Back then both the US and China had everything to gain and nothing to lose with that move—China was a political dwarf and the US was a giant. The US wanted to protect and prop up the dwarf against the USSR, but China posed no menace to Washington. At the same time, China needed US shelter for its own survival, in the event of a murderous war with its northern neighbor. In any case, China was only a piece and not the most significant one in America’s chess strategy against the USSR.

Now the stakes for China are much higher. It has problems with many countries, but it also has a strong economic system and is in the middle of a delicate political passage, when any wrong move could worsen international ties and endanger its economic structure, thus shaking its politics. Yet to remain still, not making any move, will certainly make things worse.
In this world, the Holy See is the largest super soft power and has the potential to improve or worsen China’s predicament. In fact, since Pope Paul VI, who stopped in Hong Kong and wrote to Mao Zedong, the Holy See has not made any move against China.

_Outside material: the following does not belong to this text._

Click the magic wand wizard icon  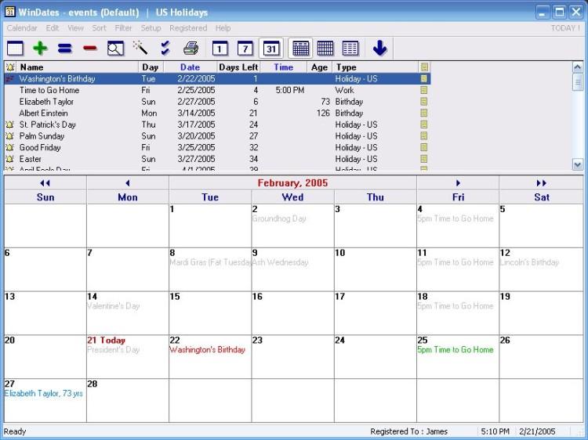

From the Chinese side, the process of modernization has also flowed out of its old imperial political system. Deng’s choice to promote the market and later acknowledge the growing importance of the role of the private economy broke the old mold of China’s political setup. In imperial times, the economy could grow only as long as it didn’t challenge the political order, and when it did, it would be cut down. In recent decades, conversely, the political system has adapted and made room for market forces that encroached ever more closely on the established power interests.

More recently, China has also recognized in principle the role of the Pope in the appointment of Catholic bishops in China, something that could be construed as a withdrawal of the party from the ideological sphere. In the 17th century, when the Jesuits were mighty ministers at the imperial court, the Qing emperors didn’t concede that much.

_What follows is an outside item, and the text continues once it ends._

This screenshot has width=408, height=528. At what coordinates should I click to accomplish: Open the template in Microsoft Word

These two elements—the role of the market and the function of the Pope with the bishops—break the monism that has been a hallmark of Chinese power since ancient times.

These changes further recognize a totally different dimension of the world, which is not and cannot be any longer the old tianxia (all under heaven), where China is at the center and the others are vassals at the borders. It is a different tianxia, a world ruled by a balance of power and mutual respect.

Now if the old concept of tianxia were to be applied, America would be “zhongguo,” the central state, as in the 6th century AD India was the zhongguo of Buddhist literature because it was the cradle of faith.

This is the backdrop for the discussion between China and Holy See, and in this way, one wonders whether details should bog down the discussion. Is it right? Is it appropriate?

Perhaps a different approach is necessary. In recent weeks, a long article on the semiofficial Global Times took a very objective and positive attitude toward the Vatican. It came out shortly after the semiofficial Civiltà Cattolica for the first time officially expressed openness to collaboration between the Church and the Communist Party.

This is creating a new situation where perhaps significant concessions can be made.

Still there are very high stakes for the Vatican too in this game. Pope Francis is projecting the Church out of its centuries-old boundaries. He reached out to Protestants, who broke off with Rome 500 years ago; and he mended fences with the Orthodox, who split about 1,000 years ago. He reaches out to the Muslims, who waged jihads and crusades for 15 centuries. And he made leaps to Asia, home of 60% of the world population and yet only marginally touched by the Catholic grasp.

Still he can’t embrace all this diversity at the cost of losing his 1.3 billion baptized followers. The Church is risking everything by stretching out to China, and in many ways, because it has no state and no enforcing bodies, its hazards might be higher than those of Beijing.

For this perhaps we should all pause and think hard about these ties, when so much is at stake in the world around them.